Mid-size contractors squeezed
Published: 21 June, 2010
UK: Mid-size contractors are under pressure as large builders try to replace lost government contracts.
During the downturn, the top tier of building companies have focused on winning high value PFI contracts from the public sector, developing projects such as new schools, hospitals, and roads.
As that source of work shrinks, mid-tier builders fear that their larger rivals will muscle in on the already constricted pool of mainly privately financed work on which they depend.
David Wheeler, business development director at McLaren, a privately held contractor that typically bids for jobs with a value of about £10m, said in an interview with the Financial Times, "We have already had to fend off competition from some much bigger companies that usually wouldn't be anywhere near the kind of work we normally do."

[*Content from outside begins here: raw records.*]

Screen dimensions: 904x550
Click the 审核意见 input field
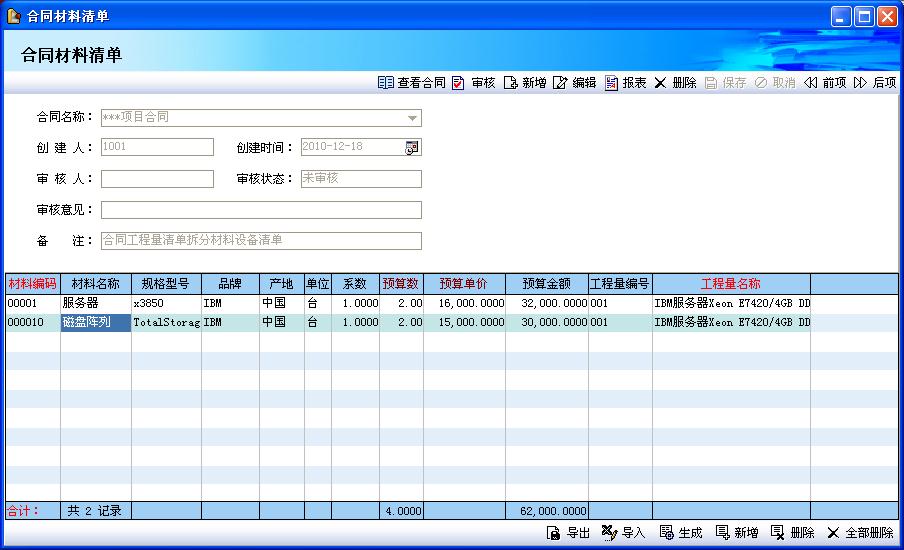tap(261, 210)
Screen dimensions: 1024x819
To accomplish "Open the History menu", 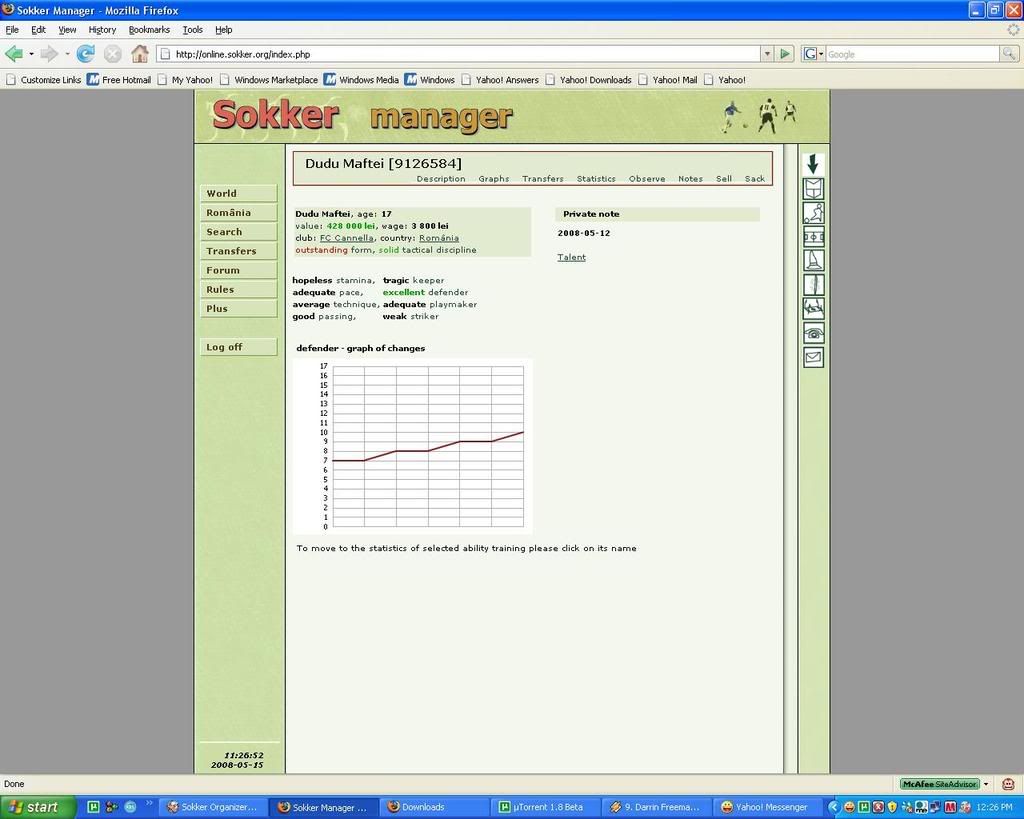I will [x=102, y=30].
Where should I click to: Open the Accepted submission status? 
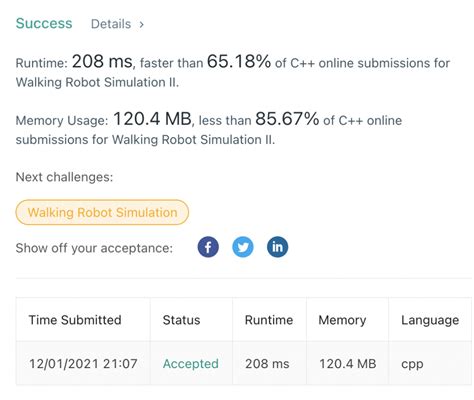(191, 363)
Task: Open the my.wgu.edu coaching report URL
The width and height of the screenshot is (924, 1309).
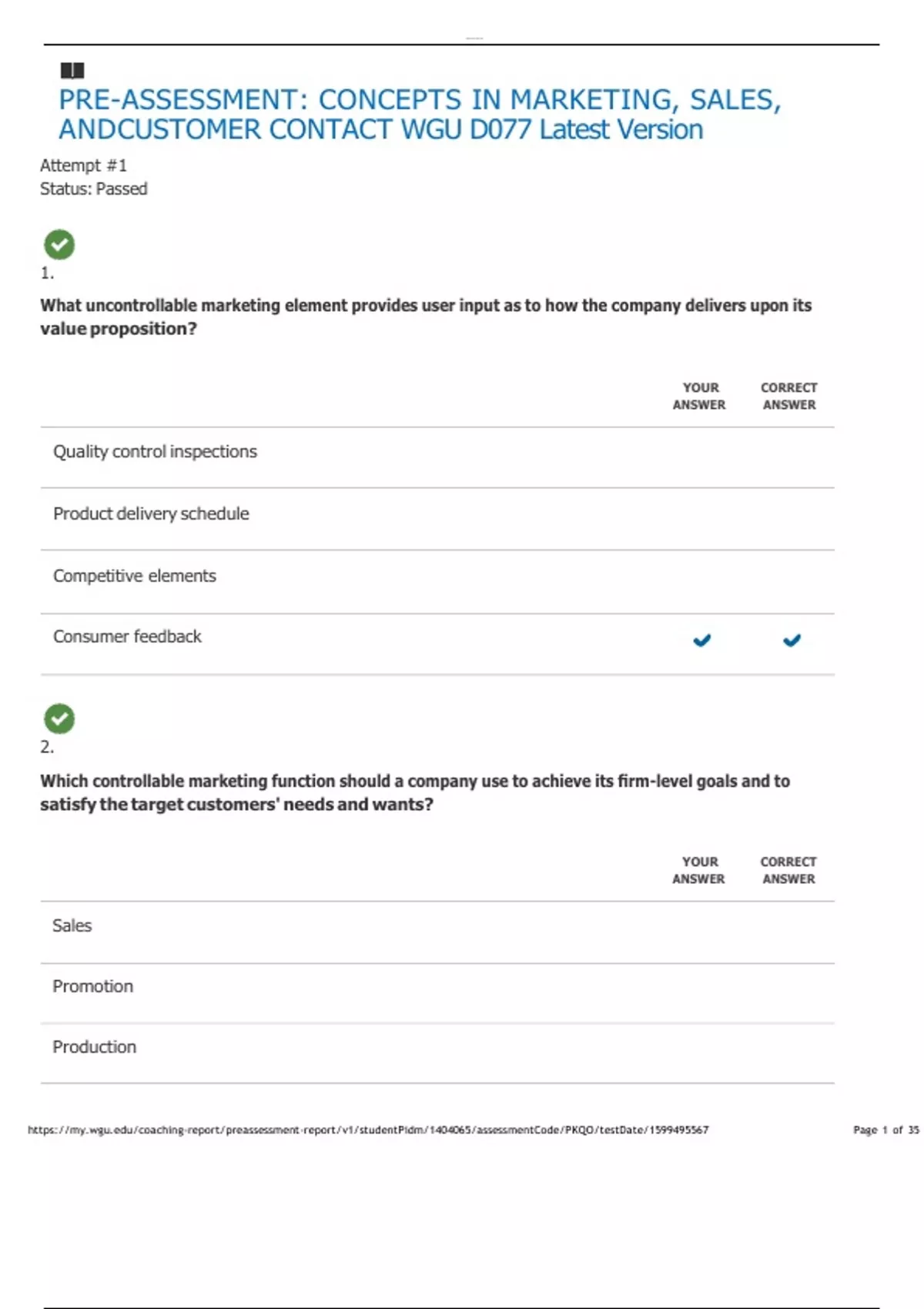Action: pyautogui.click(x=368, y=1130)
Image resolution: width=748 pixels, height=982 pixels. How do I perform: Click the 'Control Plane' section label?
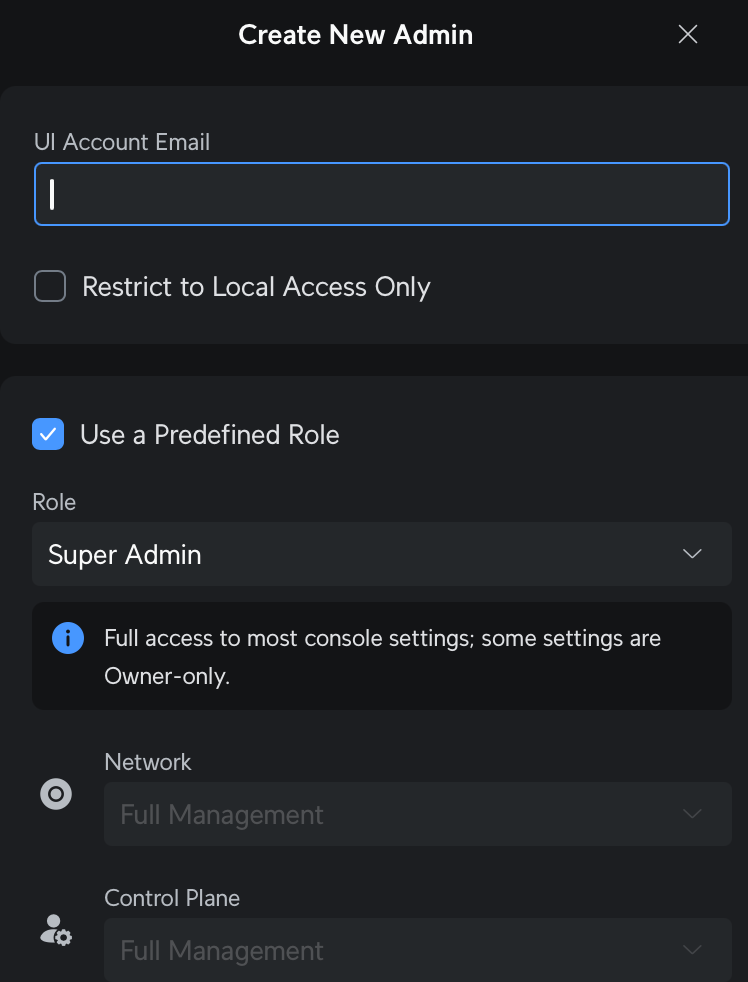click(x=172, y=898)
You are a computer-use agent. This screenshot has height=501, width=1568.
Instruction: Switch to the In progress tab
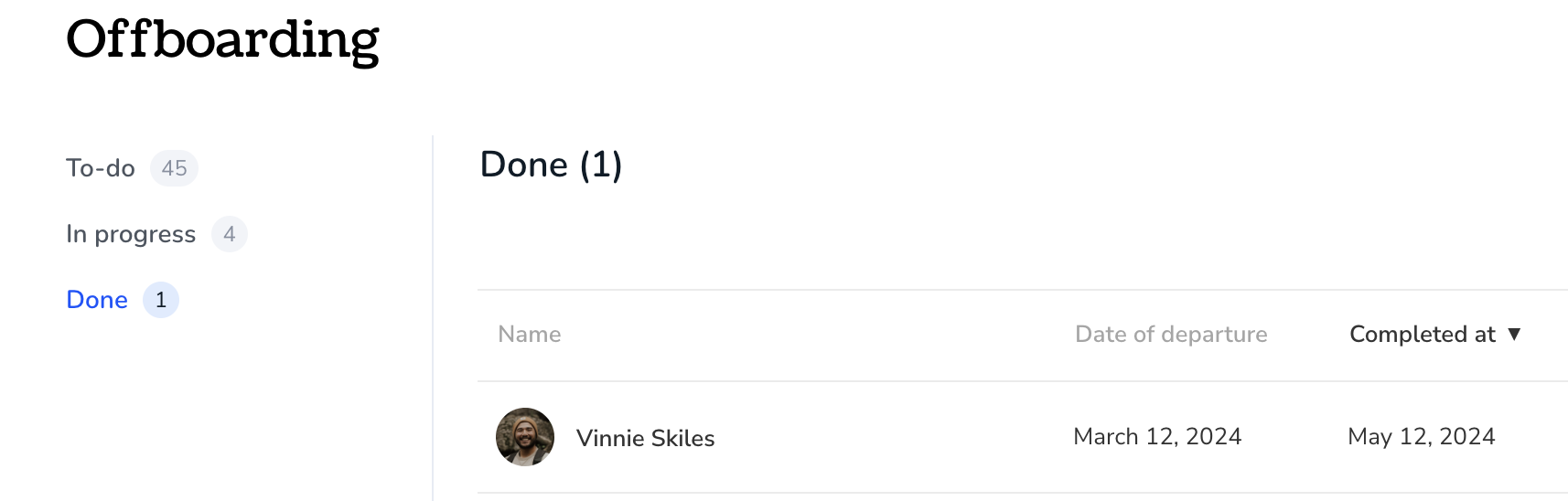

The concern is widely held among medium sized building groups. Some of McLaren's rivals have even suggested that the larger construction companies are using their stronger financial positions to take on work at uncompetitive margins. The issue of bidding for work simply to bring in cash and utilise workers, or "buying work" in industry parlance, is widespread in the building sector.
Indeed, smaller contractors often complain that the medium tier does the same to them.
Jack Kelly, an infrastructure partner at Deloitte, says the risk for medium sized companies is that larger rivals can sustain work at lower margins for longer periods.